*Aim of the task*:
What lines in the records include the string "agent"? Return each one.

*Information supplied*:
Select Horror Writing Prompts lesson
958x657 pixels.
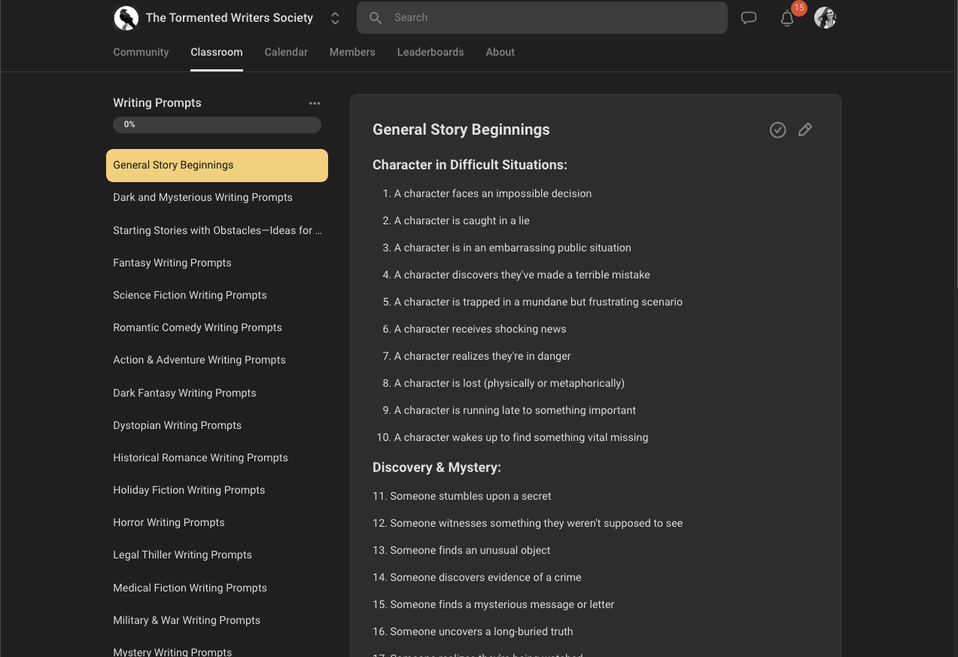[x=169, y=522]
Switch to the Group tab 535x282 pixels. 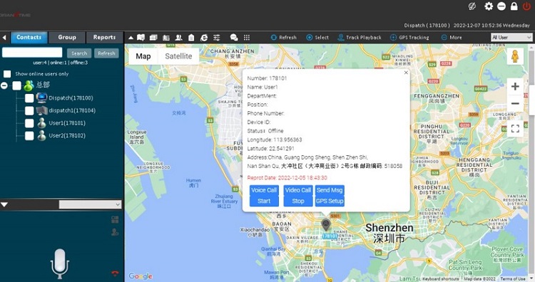point(67,38)
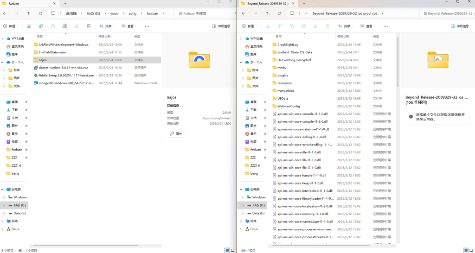Open FiddlerSetup.5.0.20251.1171-latest.exe file icon
This screenshot has width=475, height=253.
click(36, 75)
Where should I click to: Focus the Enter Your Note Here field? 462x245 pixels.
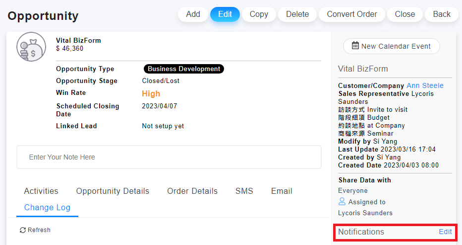tap(169, 157)

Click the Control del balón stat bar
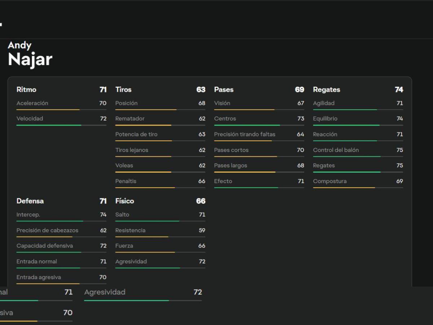(x=358, y=157)
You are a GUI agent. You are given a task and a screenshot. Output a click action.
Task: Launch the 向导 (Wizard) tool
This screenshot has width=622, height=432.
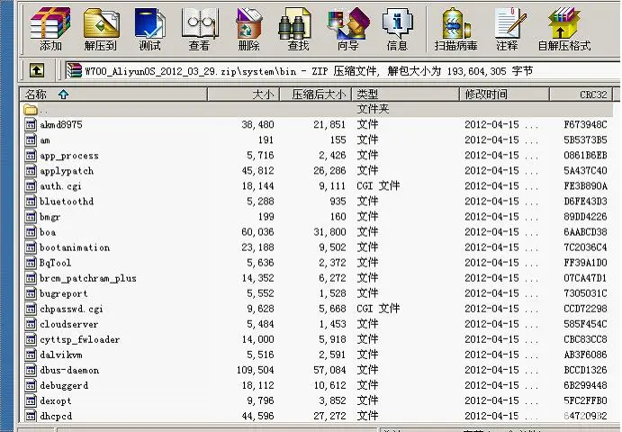click(347, 29)
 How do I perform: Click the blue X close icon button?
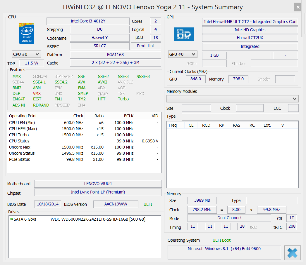(292, 252)
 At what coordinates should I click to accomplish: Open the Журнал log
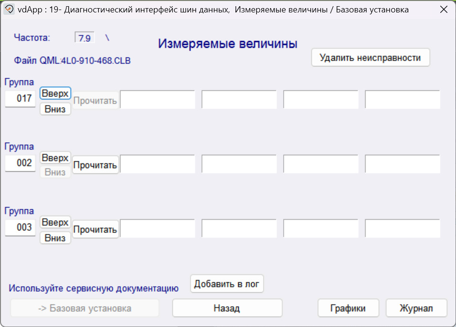[416, 308]
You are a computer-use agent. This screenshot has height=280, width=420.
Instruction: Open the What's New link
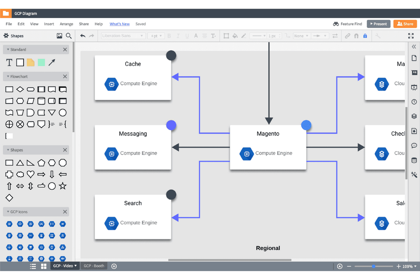(119, 24)
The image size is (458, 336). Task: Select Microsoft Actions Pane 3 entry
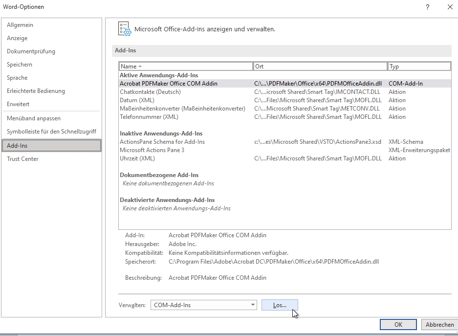(152, 150)
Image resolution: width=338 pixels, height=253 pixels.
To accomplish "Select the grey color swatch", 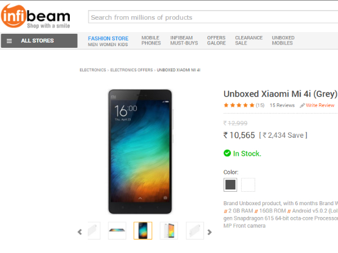I will click(230, 184).
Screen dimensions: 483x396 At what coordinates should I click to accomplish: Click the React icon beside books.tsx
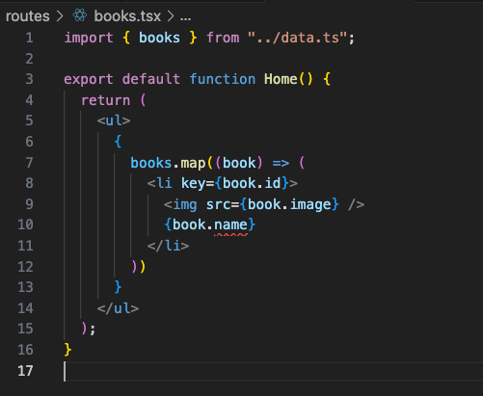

*Response for this exercise*:
You are a GUI agent. You are given a task and a screenshot. Output a click action.
You are a computer-use agent. This screenshot has height=280, width=420.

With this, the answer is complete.